Twenty disabled rangatahi and tamariki from a collection of small rural schools in the Tasman district (ToSI Kahui Ako), took part in two-day rafting trip down the Arnold and Grey Rivers.
It proved to be a life-changing experience they wouldn’t have usually contemplated taking part in, says learning support co-ordinator Barny Young.
“We wanted to remove barriers by providing an inclusive environment, giving students the opportunity to meet others with different abilities, realise they are not alone and experience a potentially life-changing trip that would otherwise not be possible.”
Backed by Tū Manawa funding through Sport Tasman, the trip was led by role model and mentor Jezza Williams, who is himself a tetraplegic and runs a charitable trust called MakingTrax Foundation.
Having had a life-changing accident in 2010 and now a C5 tetraplegic, he says, “You should never be defined by your ability.”

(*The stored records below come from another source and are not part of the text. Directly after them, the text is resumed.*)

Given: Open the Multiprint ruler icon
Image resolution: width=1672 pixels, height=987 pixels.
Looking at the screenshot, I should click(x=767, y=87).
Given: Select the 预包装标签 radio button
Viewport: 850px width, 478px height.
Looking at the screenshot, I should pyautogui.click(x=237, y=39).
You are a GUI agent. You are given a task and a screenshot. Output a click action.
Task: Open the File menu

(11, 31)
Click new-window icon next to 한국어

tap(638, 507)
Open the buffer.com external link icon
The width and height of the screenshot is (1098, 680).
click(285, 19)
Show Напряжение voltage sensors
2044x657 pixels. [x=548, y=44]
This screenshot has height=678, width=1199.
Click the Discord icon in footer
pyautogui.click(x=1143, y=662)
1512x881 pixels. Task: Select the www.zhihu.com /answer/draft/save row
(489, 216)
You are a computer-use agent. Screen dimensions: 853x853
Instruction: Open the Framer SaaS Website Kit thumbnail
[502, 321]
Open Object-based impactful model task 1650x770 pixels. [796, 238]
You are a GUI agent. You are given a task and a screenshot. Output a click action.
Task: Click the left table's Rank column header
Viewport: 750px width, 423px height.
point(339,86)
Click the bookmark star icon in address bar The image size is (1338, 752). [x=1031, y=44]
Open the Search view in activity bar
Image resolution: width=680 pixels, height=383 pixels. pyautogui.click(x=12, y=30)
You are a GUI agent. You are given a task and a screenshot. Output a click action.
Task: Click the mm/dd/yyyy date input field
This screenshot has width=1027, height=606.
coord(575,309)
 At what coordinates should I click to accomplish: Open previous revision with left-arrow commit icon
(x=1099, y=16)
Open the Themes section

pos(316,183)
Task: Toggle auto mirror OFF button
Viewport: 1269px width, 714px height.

“If I can do something, anybody can do it – this trip was about teaching these students about living the best life they can with the challenges that they have and realising that having a different ability is actually quite empowering.”
It was especially empowering for Jaxon, who has muscular dystrophy, uses a wheelchair and had a specialised harness with release strap designed by Jezza to enable individuals like him to get out on rivers.
Twenty-year-old Pixie also had a blast.
“Pixie was very reluctant to go on the trip at first, but she was completely buzzing at the end of it – now she’s asking when we are going next?” says Barny.
Being from a small rural school, the trip also gave Pixie the opportunity to make new like-minded friends from other schools who she is now in contact with.
“I have witnessed a huge positive change in Pixie’s hauora, her positivity towards life has definitely increased.”
While the trip was a one-off, Barny hopes the confidence students gained will mean they will look for similar opportunities in future and realise they are capable of anything if they have the right attitude and put their mind to it.
“They had an awesome role model and mentor in Jezza, who never lets his disability as a tetraplegic get in the way of living his life to the fullest, guide them and share his experience as someone who understands his potential.
“He made them realise that they had no excuse not to and showed them that with the right attitude anything is possible.”
To be able to support this project has been extremely gratifying and humbling for Sport Tasman’s Community Sport Advisor Chris Pugh.
“To take 20 disabled tamariki and rangatahi on a two-day white water rafting adventure in a safe and well-managed manner was a mammoth task, but they did it successfully. The photos and video of the kids and their reactions was priceless,” said Chris.